Highly flexible nitinol mesh to encase aortocoronary saphenous vein grafts: First clinical experiences and angiographic results nine months postoperatively
Saphenous vein graft patency is frequently limited by degeneration. Experimental studies have indicated that rigid external support of venous grafts by a flexible, tubular nitinol mesh may improve graft patency. The study presented was part of a prospective, randomized, multicenter first-in-man trial investigating the safety and effectiveness of nitinol-supported venous grafts in coronary artery bypass graft (CABG) surgery. From our clinic, 25 subjects with multivessel coronary artery disease requiring saphenous vein graft CABG of the right coronary artery (RCA) and the circumflex artery were entered into the trial. Subjects were randomized to receive a mesh-supported graft on one of these arteries; the other vessel received an untreated vein graft. Graft patency was assessed by coronary angiography nine months after surgery. The implantation of mesh grafts was simple and safe.

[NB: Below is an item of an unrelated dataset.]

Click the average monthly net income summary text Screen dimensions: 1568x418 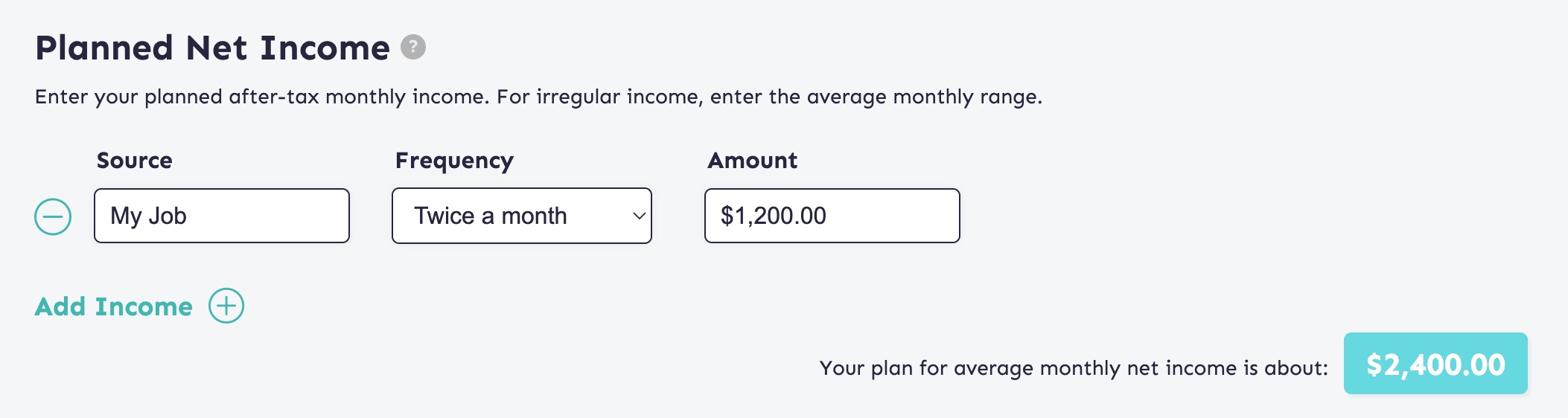[1074, 368]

In 10 cases, a nitinol mesh-supported venous graft was anastomosed to the circumflex artery and in 15 cases to the RCA. All patients survived the observation period. A total of 72% of the patients underwent control coronary angiography. The patency rate of mesh-supported grafts was 27.8% nine months postoperatively. Conventional vein grafts showed an 85.7% patency, and arterial grafts had a 100% patency. No complications directly related to the implantation of mesh-supported grafts were observed. The promising experimental results of mesh-supported venous grafts could not be reproduced in the study presented. A critical item seems to be correct selection of nitinol mesh diameter, the anastomotic method and fixation of the mesh tube to the venous graft.
Available from: Devdas Thomas Inderbitzin
- "In conclusion, we consider the clinical results published by Schoettler et al.  to be worrisome. Previously identified risk factors, such as too aggressive downsizing, meshing vein grafts with a diameter <3 mm and double wall thickness >1.4 mm and omitting redundant side-branch tissue resection as well as pedicular distal graft incision should be avoided for future application . "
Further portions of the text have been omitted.